Roughly 70% of retained surgical items are sponges, and roughly 80% of retained sponges occur with what staff believe is a correct count. No wonder OR managers are looking to technology to provide additional protections to the error-prone counting process that takes place in the clamor and chaos of the operating room.
A fatal case in point: In September 2017, a surgical team at Redding (Calif.) Mercy Medical Center left a sponge in a patient during bypass surgery to repair diseased blood vessels in his abdomen and groin. After surgery, the team did a sponge count and determined that all sponges had been retrieved. Ten days later, the patient died after suffering complications that included a cardiac-respiratory arrest. A postmortem abdominal X-ray revealed that a small sponge had been left in the patient's lower left abdomen, according to the California Department of Public Health.
An autopsy suggested that the man's death had been caused by several things, including peritonitis, or inflammation of the tissue lining the abdomen and covering abdominal organs, prompted by the sponge's prolonged presence in the patient's body.

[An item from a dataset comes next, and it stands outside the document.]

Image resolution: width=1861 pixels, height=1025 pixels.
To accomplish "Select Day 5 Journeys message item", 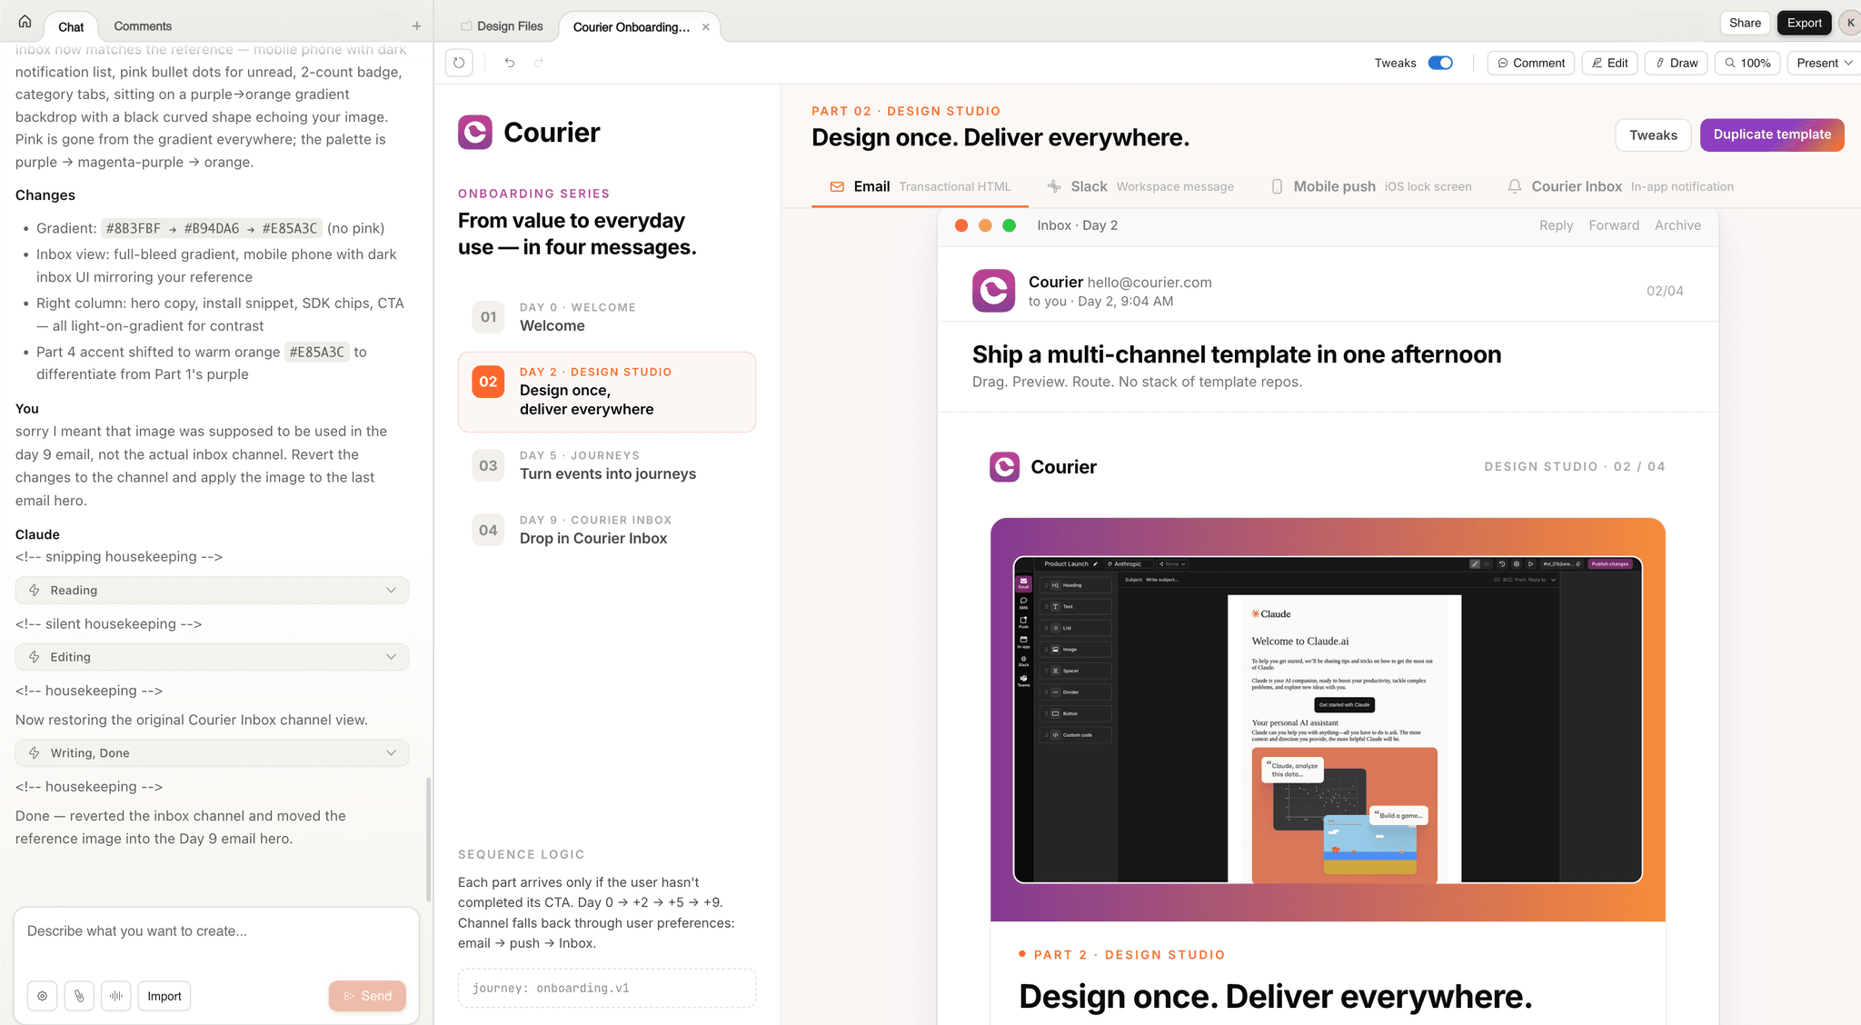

It appears the hospital had followed its counting procedure, which states that "all sponges will be placed in the appropriate holders before the patient leaves the room. The physician must verify with the circulating RN that all holder pockets are filled and match the number on the dry-erase board."
The nurse and scrub technician who performed the counts in their usual manner told investigators that the pocketed sponge bag that was hung to place used sponges in had a partition that divided it down the middle. It had 2 slots on each side with 5 sections and could hold a total of 10 lap sponges, 1 sponge for each slot. She stated if the partition had become separated, 1 sponge could have covered 2 slots and looked like 2 sponges instead of 1.
In light of the incident, the nurse said they are now rolling the sponges so they fit the sponge holding bag better and making sure the ties for each sponge hang down. Each lap sponge has a blue tie approximately 7 inches long for the purpose of being visible when a patient is X-rayed. The X-ray-detectable marker is now placed where the team can see and count it (osmag.net/bEg4HP).